Raw records
-.-.-

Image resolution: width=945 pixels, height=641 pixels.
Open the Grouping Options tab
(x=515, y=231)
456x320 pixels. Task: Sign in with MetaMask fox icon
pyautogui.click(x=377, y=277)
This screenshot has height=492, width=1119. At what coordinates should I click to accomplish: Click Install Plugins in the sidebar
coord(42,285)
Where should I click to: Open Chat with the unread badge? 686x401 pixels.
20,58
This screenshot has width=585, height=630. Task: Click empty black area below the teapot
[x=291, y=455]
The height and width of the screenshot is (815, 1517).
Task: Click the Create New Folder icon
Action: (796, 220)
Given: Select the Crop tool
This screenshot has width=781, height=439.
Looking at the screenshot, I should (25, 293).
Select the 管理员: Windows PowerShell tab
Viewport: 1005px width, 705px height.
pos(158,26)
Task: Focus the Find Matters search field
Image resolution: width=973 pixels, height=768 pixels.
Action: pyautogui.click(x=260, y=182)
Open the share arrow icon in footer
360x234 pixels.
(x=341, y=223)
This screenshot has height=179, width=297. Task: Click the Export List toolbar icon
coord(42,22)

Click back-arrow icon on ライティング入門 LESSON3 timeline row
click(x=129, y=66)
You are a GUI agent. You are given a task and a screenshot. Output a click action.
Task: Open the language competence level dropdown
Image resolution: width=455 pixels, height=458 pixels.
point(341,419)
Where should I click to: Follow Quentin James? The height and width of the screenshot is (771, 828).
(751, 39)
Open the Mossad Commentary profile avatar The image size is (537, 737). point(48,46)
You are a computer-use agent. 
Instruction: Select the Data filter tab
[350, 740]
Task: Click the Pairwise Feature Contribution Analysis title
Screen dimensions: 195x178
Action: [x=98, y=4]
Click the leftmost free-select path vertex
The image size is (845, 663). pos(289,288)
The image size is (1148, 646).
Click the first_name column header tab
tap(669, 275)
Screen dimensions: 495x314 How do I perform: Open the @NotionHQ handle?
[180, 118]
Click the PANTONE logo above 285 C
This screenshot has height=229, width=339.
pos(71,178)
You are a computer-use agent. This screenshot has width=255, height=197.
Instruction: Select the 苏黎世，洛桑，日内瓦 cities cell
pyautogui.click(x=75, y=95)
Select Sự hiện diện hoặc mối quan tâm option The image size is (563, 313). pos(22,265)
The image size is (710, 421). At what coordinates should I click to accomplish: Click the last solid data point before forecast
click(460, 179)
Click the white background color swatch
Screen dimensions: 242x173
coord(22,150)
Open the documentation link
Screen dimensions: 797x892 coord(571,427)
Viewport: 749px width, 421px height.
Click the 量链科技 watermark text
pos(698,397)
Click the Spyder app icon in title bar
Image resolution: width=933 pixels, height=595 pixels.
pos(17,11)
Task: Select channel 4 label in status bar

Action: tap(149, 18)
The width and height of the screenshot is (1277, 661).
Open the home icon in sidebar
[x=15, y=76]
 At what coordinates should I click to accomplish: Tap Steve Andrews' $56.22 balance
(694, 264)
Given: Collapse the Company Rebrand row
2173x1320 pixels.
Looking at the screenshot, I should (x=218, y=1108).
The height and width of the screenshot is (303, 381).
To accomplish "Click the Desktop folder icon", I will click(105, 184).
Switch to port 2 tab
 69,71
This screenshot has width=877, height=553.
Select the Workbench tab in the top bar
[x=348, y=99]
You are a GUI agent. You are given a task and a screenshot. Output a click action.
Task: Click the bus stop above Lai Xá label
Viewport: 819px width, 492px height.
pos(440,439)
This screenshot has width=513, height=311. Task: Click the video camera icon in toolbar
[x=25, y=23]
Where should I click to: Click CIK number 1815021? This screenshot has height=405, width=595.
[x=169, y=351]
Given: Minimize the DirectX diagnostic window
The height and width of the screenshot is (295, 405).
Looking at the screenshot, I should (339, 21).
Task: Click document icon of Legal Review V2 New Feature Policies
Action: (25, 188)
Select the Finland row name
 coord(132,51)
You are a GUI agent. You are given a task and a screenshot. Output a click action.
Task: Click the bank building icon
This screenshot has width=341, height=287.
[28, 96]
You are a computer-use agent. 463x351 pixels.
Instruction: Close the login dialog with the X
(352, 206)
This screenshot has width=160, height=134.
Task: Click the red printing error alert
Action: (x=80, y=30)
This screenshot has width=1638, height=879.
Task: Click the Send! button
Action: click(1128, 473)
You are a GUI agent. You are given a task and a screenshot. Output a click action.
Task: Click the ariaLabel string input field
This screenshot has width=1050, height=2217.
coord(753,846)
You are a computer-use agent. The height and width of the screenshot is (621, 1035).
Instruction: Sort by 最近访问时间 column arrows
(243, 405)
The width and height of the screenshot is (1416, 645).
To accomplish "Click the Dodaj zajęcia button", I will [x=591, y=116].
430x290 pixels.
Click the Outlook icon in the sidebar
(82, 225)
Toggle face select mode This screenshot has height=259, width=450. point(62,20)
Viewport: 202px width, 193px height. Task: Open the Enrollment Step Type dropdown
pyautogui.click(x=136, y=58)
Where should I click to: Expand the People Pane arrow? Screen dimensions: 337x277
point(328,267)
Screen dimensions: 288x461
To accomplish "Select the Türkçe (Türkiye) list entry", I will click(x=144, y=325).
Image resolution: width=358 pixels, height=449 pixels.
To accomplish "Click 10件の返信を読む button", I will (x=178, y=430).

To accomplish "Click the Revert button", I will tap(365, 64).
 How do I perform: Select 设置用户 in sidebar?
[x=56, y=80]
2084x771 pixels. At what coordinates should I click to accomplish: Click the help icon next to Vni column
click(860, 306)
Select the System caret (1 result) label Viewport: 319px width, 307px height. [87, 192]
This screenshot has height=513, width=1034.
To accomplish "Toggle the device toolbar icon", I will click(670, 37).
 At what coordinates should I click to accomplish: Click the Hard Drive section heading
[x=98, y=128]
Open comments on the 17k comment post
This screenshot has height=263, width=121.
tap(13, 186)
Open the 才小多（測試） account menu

-.-.-

OBJECTIVE - Identify each row above that contains the string "perform" and copy every such row in full. Case matters.

OUTPUT FOR THIS TASK -
Screen dimensions: 495x314 How do I perform: Open the @NotionHQ handle?
 How do I perform: Select 设置用户 in sidebar?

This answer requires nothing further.